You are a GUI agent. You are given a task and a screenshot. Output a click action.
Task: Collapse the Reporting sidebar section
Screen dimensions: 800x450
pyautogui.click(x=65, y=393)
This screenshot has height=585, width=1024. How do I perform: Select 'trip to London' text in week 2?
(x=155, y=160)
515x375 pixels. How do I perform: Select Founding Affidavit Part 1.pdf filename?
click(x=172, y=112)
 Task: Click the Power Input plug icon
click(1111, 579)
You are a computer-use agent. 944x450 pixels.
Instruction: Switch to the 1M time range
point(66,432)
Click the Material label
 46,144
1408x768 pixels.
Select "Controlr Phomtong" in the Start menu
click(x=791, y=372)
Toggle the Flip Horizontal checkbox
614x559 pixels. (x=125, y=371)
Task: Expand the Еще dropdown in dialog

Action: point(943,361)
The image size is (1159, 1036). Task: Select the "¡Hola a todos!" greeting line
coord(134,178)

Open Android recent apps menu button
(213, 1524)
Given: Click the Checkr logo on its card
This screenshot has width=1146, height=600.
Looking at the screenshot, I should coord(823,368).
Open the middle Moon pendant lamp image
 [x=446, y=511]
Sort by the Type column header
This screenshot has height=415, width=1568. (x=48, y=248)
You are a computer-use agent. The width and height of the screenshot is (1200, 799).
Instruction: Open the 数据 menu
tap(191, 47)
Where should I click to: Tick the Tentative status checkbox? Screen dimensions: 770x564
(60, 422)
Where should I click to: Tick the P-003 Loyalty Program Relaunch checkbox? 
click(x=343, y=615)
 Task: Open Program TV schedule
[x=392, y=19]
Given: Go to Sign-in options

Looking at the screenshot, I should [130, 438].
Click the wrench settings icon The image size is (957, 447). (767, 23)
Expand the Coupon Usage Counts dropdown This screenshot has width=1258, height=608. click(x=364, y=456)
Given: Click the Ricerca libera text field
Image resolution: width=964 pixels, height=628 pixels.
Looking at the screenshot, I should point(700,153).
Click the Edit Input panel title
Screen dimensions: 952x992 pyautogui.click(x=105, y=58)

● ● ● ●

- **Activity**
Give back every line of the data exactly.

- **Written answer**
You are a GUI agent. You are given a task and a screenshot. Output a click action.
Task: Collapse the Reporting sidebar section
Screen dimensions: 800x450
pyautogui.click(x=65, y=393)
This screenshot has height=585, width=1024. How do I perform: Select 'trip to London' text in week 2?
(x=155, y=160)
515x375 pixels. How do I perform: Select Founding Affidavit Part 1.pdf filename?
click(x=172, y=112)
 Task: Click the Power Input plug icon
click(1111, 579)
You are a computer-use agent. 944x450 pixels.
Instruction: Switch to the 1M time range
point(66,432)
Click the Material label
 46,144
1408x768 pixels.
Select "Controlr Phomtong" in the Start menu
click(x=791, y=372)
Toggle the Flip Horizontal checkbox
614x559 pixels. (x=125, y=371)
Task: Expand the Еще dropdown in dialog

Action: point(943,361)
The image size is (1159, 1036). Task: Select the "¡Hola a todos!" greeting line
coord(134,178)

Open Android recent apps menu button
(213, 1524)
Given: Click the Checkr logo on its card
This screenshot has width=1146, height=600.
Looking at the screenshot, I should coord(823,368).
Open the middle Moon pendant lamp image
 [x=446, y=511]
Sort by the Type column header
This screenshot has height=415, width=1568. (x=48, y=248)
You are a computer-use agent. The width and height of the screenshot is (1200, 799).
Instruction: Open the 数据 menu
tap(191, 47)
Where should I click to: Tick the Tentative status checkbox? Screen dimensions: 770x564
(60, 422)
Where should I click to: Tick the P-003 Loyalty Program Relaunch checkbox? 
click(x=343, y=615)
 Task: Open Program TV schedule
[x=392, y=19]
Given: Go to Sign-in options

Looking at the screenshot, I should [130, 438].
Click the wrench settings icon The image size is (957, 447). (767, 23)
Expand the Coupon Usage Counts dropdown This screenshot has width=1258, height=608. click(x=364, y=456)
Given: Click the Ricerca libera text field
Image resolution: width=964 pixels, height=628 pixels.
Looking at the screenshot, I should point(700,153).
Click the Edit Input panel title
Screen dimensions: 952x992 pyautogui.click(x=105, y=58)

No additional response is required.